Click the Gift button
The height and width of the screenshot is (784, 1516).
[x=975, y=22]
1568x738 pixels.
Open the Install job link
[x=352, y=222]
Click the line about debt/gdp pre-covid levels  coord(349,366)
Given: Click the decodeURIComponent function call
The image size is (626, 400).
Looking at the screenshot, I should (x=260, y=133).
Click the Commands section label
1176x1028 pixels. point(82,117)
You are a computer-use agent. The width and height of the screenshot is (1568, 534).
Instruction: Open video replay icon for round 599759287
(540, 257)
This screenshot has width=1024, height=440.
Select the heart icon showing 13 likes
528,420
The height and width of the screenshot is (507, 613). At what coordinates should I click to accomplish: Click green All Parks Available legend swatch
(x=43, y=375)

_ _ _

# PROBLEM:
In full and without alteration, repeat the records.

# THE ANSWER:
Click the Gift button
The height and width of the screenshot is (784, 1516).
[x=975, y=22]
1568x738 pixels.
Open the Install job link
[x=352, y=222]
Click the line about debt/gdp pre-covid levels  coord(349,366)
Given: Click the decodeURIComponent function call
The image size is (626, 400).
Looking at the screenshot, I should (x=260, y=133).
Click the Commands section label
1176x1028 pixels. point(82,117)
You are a computer-use agent. The width and height of the screenshot is (1568, 534).
Instruction: Open video replay icon for round 599759287
(540, 257)
This screenshot has width=1024, height=440.
Select the heart icon showing 13 likes
528,420
The height and width of the screenshot is (507, 613). At what coordinates should I click to accomplish: Click green All Parks Available legend swatch
(x=43, y=375)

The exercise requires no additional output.